Several techniques have been developed in the past few years to decrease these abdominal seroma problems. One such method is that of quilting sutures. These sutures are done by sewing together the underside of the skin flap to the fascia of the abdominal muscles just prior to skin closure. It can be done using individual sutures at multiple points or using a running barbed suture which is placed in a series of rows. This method does work for seroma reduction but is tedious and time consuming which does add to the cost of the operation. There is also the possibility that the quilting points may cause some visible skin indentations where the sutures are placed.

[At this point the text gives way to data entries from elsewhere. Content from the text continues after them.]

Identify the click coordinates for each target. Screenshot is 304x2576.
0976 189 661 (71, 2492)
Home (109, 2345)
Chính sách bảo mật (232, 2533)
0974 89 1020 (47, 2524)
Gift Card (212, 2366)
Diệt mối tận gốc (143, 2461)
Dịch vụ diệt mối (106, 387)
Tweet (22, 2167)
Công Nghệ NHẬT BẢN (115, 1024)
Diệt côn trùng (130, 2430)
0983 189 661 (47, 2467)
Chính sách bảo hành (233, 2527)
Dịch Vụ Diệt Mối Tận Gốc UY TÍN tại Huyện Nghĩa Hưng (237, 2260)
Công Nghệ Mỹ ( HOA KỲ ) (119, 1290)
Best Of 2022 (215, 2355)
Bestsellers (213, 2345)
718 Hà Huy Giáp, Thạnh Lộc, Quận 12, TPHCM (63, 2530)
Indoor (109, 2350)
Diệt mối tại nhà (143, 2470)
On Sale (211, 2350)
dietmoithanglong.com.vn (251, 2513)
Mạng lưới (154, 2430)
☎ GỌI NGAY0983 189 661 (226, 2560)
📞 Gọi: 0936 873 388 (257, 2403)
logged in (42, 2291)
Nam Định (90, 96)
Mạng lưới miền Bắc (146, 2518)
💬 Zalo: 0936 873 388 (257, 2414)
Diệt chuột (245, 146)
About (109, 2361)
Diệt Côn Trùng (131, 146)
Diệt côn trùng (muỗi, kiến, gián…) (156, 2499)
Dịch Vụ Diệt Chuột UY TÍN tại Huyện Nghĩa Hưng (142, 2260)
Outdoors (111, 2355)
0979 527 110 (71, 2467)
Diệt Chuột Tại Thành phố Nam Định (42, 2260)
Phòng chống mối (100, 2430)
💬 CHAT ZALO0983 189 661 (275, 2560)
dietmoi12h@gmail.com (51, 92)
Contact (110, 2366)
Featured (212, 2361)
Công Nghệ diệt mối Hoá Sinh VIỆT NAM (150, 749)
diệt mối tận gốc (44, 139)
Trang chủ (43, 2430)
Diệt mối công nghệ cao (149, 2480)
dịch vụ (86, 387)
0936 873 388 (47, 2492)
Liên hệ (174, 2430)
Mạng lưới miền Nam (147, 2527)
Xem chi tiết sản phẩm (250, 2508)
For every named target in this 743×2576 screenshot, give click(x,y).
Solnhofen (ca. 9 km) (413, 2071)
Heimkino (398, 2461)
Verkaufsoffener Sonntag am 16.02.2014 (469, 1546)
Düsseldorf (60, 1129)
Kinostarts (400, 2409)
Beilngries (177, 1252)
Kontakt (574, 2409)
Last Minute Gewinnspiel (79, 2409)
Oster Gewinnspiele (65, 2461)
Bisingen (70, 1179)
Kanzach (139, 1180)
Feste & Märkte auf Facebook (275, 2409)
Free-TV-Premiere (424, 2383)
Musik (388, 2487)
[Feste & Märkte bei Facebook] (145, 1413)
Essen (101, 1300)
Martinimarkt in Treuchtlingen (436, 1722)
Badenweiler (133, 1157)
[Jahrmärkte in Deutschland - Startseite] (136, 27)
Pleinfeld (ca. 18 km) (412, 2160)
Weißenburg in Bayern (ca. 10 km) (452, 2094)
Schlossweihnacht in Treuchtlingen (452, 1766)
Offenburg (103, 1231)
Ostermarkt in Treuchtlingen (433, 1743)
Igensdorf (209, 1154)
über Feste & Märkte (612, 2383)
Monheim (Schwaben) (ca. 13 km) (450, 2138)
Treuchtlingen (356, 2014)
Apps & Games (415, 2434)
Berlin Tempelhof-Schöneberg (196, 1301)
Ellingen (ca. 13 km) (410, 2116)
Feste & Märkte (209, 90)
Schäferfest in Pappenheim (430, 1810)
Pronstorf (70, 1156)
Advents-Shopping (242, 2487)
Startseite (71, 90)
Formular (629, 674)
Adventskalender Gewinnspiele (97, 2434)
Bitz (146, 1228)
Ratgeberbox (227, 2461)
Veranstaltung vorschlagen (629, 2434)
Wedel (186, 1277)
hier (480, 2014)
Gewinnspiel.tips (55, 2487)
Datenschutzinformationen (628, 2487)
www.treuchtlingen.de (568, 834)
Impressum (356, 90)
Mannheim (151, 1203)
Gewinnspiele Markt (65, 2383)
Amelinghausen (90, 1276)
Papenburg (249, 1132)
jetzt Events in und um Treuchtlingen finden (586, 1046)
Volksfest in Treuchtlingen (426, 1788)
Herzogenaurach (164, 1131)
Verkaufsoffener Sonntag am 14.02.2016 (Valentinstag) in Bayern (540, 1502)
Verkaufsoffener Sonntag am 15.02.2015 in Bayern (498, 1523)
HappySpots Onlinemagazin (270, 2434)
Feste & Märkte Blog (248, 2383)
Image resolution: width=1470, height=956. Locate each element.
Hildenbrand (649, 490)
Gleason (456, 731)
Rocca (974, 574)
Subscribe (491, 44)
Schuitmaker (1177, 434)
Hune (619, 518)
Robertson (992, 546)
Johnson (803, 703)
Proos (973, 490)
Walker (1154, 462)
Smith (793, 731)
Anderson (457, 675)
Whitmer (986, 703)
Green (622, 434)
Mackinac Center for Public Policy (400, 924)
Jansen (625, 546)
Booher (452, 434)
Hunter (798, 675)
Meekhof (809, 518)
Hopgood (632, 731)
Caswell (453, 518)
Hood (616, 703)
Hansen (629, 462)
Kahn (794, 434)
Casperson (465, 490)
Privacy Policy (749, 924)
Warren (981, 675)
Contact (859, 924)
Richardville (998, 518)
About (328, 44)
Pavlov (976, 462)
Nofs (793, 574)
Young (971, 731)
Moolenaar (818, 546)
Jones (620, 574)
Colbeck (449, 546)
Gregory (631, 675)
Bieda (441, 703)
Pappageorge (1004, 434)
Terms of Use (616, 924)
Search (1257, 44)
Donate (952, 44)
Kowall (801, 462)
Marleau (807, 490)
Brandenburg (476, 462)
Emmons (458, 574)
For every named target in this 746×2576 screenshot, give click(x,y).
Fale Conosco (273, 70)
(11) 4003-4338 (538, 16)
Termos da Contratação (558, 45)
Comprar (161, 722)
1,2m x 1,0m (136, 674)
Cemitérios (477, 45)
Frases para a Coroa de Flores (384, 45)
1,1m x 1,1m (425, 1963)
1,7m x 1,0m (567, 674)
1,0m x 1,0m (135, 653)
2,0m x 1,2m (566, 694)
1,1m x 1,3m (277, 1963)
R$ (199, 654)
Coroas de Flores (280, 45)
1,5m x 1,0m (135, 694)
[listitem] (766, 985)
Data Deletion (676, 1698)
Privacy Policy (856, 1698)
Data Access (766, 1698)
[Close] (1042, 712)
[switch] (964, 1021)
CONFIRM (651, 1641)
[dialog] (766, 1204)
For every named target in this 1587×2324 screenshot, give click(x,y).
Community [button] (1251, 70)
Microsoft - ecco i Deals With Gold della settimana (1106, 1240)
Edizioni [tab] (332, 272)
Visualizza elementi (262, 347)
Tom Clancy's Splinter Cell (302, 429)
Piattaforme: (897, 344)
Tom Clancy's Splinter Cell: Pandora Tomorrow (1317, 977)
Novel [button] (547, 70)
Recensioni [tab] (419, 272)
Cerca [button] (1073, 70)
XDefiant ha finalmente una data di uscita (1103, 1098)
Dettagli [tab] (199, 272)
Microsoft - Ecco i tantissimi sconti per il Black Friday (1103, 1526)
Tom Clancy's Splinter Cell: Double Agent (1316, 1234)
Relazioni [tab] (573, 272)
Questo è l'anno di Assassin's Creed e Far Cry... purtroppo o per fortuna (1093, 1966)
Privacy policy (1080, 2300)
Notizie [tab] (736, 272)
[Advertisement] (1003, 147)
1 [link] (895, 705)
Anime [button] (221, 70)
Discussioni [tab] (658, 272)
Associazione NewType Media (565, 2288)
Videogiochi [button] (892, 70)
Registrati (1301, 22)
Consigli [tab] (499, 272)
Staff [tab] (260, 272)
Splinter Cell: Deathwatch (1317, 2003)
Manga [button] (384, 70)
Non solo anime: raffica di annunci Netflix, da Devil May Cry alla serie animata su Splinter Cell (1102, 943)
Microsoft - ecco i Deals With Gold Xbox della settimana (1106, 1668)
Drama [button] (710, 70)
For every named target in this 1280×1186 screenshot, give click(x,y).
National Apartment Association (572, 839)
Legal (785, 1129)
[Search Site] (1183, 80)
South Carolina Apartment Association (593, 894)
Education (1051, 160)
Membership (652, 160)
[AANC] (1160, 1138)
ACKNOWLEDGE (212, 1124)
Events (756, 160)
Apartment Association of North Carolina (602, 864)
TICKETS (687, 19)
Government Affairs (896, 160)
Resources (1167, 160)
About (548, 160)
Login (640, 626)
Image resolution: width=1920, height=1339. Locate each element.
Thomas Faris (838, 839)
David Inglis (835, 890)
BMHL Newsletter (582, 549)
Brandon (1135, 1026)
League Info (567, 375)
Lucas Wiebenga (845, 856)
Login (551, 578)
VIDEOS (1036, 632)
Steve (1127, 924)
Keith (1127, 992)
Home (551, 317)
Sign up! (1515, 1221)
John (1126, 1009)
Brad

Another technique for seroma reduction is in how the tummy tuck is performed. Rather than wide undermining of the upper abdominal skin flap the whole way up to the rib margins, a combination of liposuction and more limited skin flap raising is done. This preserves more attachments in the upper half of the abdomen and therefore makes less non-adherent tissue surfaces that have to heal…what we would call in plastic surgery less ‘dead space’. The sewing of the abdominal muscles (rectus muscle fascial plication) is done through a narrow tunnel up to the xiphoid process rather than the full raising of the upper abdominal skin flap. This technique requires a liberal use of liposuction throughout the upper abdomen with less tissue undermining. This not only preserves tissue attachments but also keeps a better blood supply into the skin flap for incisional healing.

While I like the quilting suture method for seroma reduction, the concept of ‘don’t detach as much to start with’ seems even better. While it may not be ideal for some tummy tucks, I use the ‘lipoabdominoplasty’ method more and more. As has been demonstrated by many other plastic surgeons around the world, the postoperative incidence of seroma is definitely less.